On the surface, the stablecoin market is just over $300 billion in size, with USDT and USDC accounting for 89%. But when you dig deeper, the story is completely different.
Let’s start with supply. As of recently, USDT’s circulating supply is about $190 billion, and USDC is around $78 billion. These two are definitely the absolute duopolists. What’s interesting, though, is that the “challenger” stablecoins saw outrageous growth in 2025—USDS grew by 376%, PYUSD rose by 753%, and Ripple’s RLUSD shot up by 1803%. Of course, not everything succeeded: USD0 fell by 66%, but overall, the market is becoming more diverse.
The most worth paying attention to is the holder structure. Exchanges are still the largest stablecoin holders, at about $80 billion. But what’s truly interesting is the difference in concentration—USDT and USDC are distributed quite widely, with the top 10 wallets accounting for only 23–26% of the supply. Other stablecoins are different. Some newer coins have over 90% of their supply held by the top 10 wallets. Whether that’s due to mechanism design or hidden risks, you need to make sure you understand it clearly.
* * * * * * *
Copy the part of the stablecoin text from "The most worth" up to and including "understand it clearly.", word for word.

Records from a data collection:
* * * * * * *
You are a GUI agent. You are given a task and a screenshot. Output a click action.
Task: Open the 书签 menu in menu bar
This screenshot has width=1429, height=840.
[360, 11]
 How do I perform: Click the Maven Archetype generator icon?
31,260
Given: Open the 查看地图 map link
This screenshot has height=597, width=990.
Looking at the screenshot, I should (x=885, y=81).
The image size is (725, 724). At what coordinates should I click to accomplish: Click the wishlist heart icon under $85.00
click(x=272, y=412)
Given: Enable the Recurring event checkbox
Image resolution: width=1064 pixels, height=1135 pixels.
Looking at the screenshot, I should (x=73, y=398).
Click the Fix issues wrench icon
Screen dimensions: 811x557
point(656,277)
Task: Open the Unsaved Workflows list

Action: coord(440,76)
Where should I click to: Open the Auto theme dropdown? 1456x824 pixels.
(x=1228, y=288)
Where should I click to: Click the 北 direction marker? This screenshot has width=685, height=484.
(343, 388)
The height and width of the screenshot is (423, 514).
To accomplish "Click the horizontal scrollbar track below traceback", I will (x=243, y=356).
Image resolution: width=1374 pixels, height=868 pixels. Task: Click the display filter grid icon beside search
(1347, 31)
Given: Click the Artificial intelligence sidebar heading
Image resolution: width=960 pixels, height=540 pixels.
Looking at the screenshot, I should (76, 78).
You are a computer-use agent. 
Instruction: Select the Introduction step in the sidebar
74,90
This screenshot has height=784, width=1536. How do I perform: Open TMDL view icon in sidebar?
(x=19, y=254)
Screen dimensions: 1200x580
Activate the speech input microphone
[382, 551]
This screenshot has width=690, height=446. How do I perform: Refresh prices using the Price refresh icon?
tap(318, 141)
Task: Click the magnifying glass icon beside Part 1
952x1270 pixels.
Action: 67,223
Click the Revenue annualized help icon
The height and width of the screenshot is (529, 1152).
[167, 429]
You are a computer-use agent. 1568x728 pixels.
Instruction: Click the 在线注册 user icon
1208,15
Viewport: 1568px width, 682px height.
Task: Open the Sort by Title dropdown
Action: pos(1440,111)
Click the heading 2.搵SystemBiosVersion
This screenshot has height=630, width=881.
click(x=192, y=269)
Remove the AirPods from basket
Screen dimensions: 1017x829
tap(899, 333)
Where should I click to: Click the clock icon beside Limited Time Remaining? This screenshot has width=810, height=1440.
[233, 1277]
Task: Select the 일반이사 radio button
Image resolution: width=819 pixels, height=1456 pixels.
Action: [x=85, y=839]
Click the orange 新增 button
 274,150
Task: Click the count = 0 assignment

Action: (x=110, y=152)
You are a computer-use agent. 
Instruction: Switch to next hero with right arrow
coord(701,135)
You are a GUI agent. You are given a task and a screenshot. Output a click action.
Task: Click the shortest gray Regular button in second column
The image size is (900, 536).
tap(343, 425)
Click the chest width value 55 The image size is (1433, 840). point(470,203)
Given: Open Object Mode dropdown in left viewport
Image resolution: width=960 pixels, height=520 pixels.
* * * * * * *
TASK RESULT
The most worth paying attention to is the holder structure. Exchanges are still the largest stablecoin holders, at about $80 billion. But what’s truly interesting is the difference in concentration—USDT and USDC are distributed quite widely, with the top 10 wallets accounting for only 23–26% of the supply. Other stablecoins are different. Some newer coins have over 90% of their supply held by the top 10 wallets. Whether that’s due to mechanism design or hidden risks, you need to make sure you understand it clearly.